TASK BRIEF: Repeat exactly, and nothing more, the lines from the one that includes "Open the Supertails store card" through the final line of the entries; skip the pictures.

====================

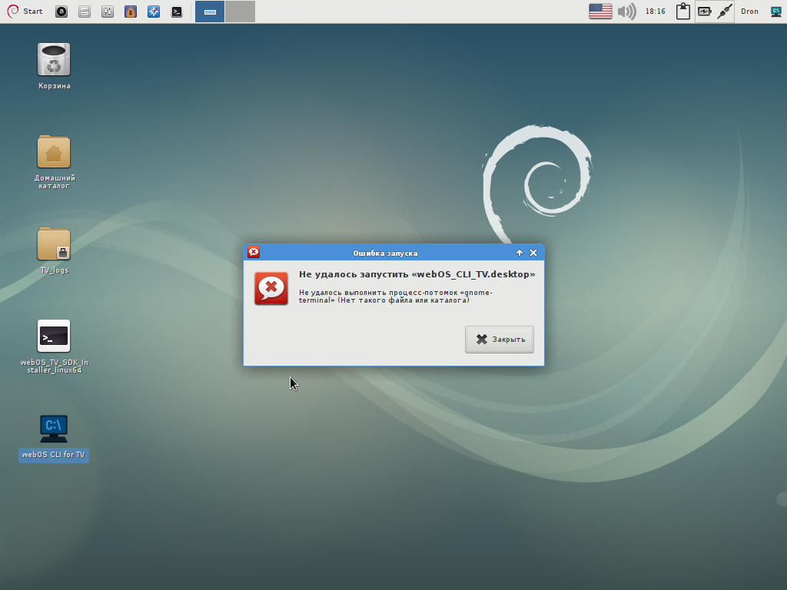Open the compass web browser launcher
The width and height of the screenshot is (787, 590).
154,12
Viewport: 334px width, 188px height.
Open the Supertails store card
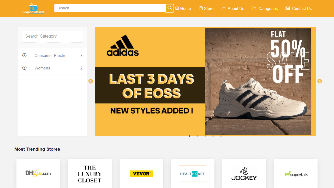coord(296,173)
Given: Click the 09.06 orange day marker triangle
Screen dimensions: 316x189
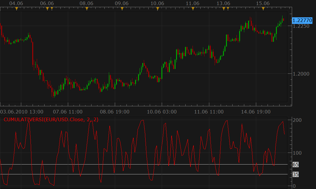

====================

ANSWER TO THIS TASK:
Open the Supertails store card
coord(296,173)
Given: Click the 09.06 orange day marker triangle
Screen dimensions: 316x189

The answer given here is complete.